The Federal Communications Commission is expected to adopt a plan allowing schools to receive discounts of up to 90 percent of the cost of bringing the Internet computer network into classrooms. The plan would provide virtually all elementary and secondary schools - public and private - with discount rates. Part of the money would come from raising a federal monthly charge on more than one telephone line in homes and businesses.
Clinton and Mexican president Ernesto Zedillo signed a drug-fighting agreement in Mexico City that includes stationing more US agents at the border, broader cooperation on money-laundering inquiries, and more US funds for training Mexican drug agents. The US and Mexico also agreed on 11 other issues.

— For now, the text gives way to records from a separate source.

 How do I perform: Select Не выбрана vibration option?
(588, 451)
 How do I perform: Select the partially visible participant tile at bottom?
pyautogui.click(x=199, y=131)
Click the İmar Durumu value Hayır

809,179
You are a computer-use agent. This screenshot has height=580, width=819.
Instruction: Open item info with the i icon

Switzerland prolonged World War II and supported "Germany's capacity to wage war" by taking a "business as usual" attitude in dealing in gold looted by the Nazis, according to an 11-agency, 200-page study released by the US government. The report also cited conclusive evidence that gold, jewelry, coins, and melted-down dental fillings of concentration camp victims were taken by the Germans, mixed with plundered bank gold, and made into bars traded abroad. But no evidence was found that neutral countries knowingly accepted the bars.

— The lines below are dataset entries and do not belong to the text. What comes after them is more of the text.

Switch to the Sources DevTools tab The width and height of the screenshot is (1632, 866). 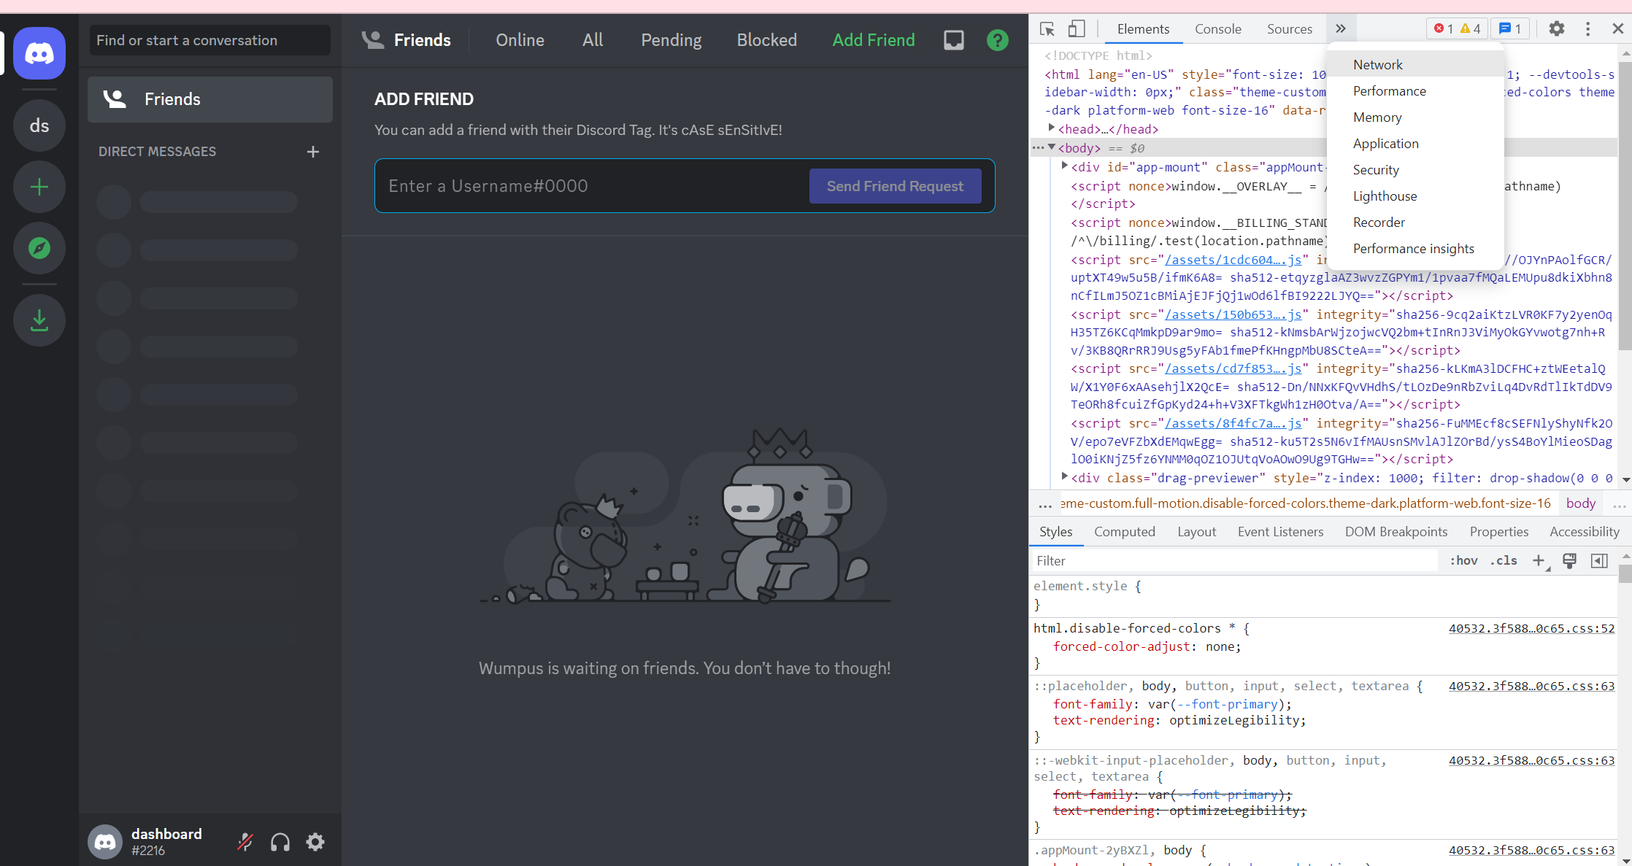pyautogui.click(x=1291, y=29)
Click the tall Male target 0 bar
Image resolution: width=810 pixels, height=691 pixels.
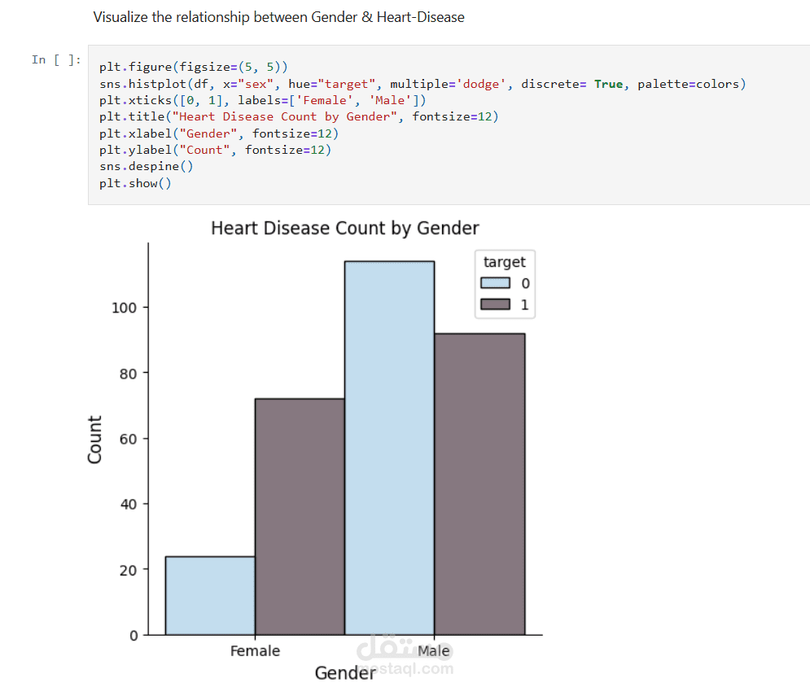point(389,448)
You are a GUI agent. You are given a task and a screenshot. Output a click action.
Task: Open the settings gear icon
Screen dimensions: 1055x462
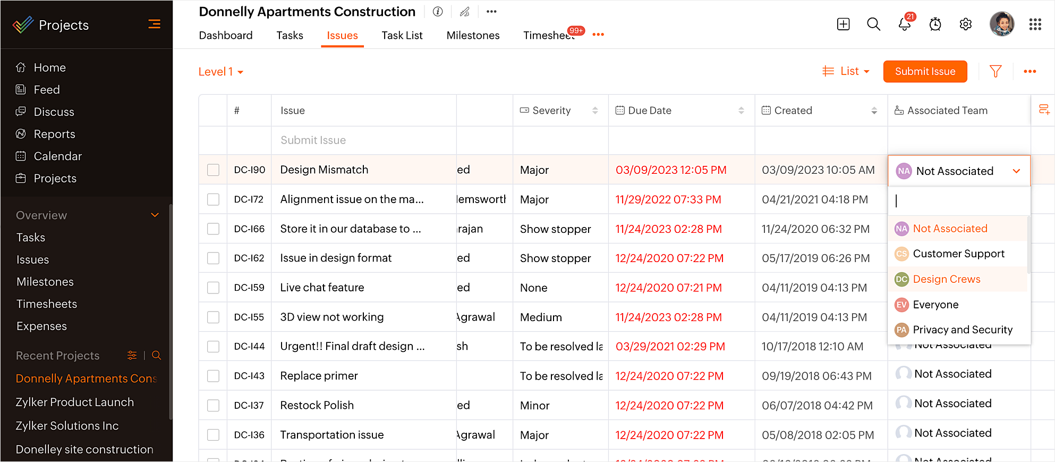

More than two dozen witnesses were expected to testify about a prepaid telephone call in the trial of Timothy McVeigh. Prosecutors hope it will link him to preparations for the Oklahoma City bombing. Earlier, McVeigh's sister testified in the Denver courtroom about incriminating letters her brother sent to her.
The Boston Celtics and Rick Pitino agreed to a 10-year deal thought to be worth about $70 million - reportedly the richest coaching contract in sports history. Pitino is leaving the University of Kentucky, whose basketball team he led to one NCAA championship and two other appearances in the "Final Four."
A drunk and drugged driver who killed two college students was sentenced to life in prison without parole by a jury in Winston-Salem, N.C. Prosecutors had sought the death penalty for Thomas Jones. Under the state's law, anyone who kills another while committing a separate dangerous felony can be prosecuted for first-degree murder, whether the death was intentional or not. Prosecutors said he committed two felonies: reckless driving while impaired and assault with a deadly weapon - his car.
FBI chief Louis Freeh advised Attorney General Janet Reno to seek an independent counsel to investigate Democratic fund-raising abuses in the 1996 presidential campaign, the Justice Department said. He was concerned that former White House officials may be involved in the case, and the Justice Department could have a conflict of interest in conducting the probe, it said. Reno asked for his opinion earlier, but then followed the recommendations of department prosecutors.
A former Heaven's Gate cult member committed suicide while another failed in his attempt in a Rancho Santa Fe, Calif., hotel room. They left messages saying they expected to be taken aboard a spaceship trailing the comet Hale-Bopp. Their actions copied those of 39 cult members who committed suicide March 26.
Speculation was rife in Zaire that President Mobutu's trip to Gabon for meetings on the crisis in his country would be his last official act as head of state. But aides denied that Mobutu would use Gabon only as a stop on his way to exile and said he intended to return to Zaire tomorrow. His resignation has been demanded by rebel leader Laurent Kabila. Meanwhile, Kabila's forces blam-ed "bad UN coordination" for delays in repatriating Hutu refugees to neighboring Rwanda. The UN now has fewer than two months to meet a rebel deadline for sending 80,000 refugees home.
Defendant Dusan Tadic was found guilty on 11 counts of committing atrocities against Muslim prisoners in a Bosnian internment camp run by Serbs. The UN war crimes tribunal's ruling came exactly a year after Tadic's trial began in The Hague. None of the convictions were for murder, which could have led to a life sentence in prison, and Tadic was cleared of nine other charges. His lawyer vowed to appeal the findings.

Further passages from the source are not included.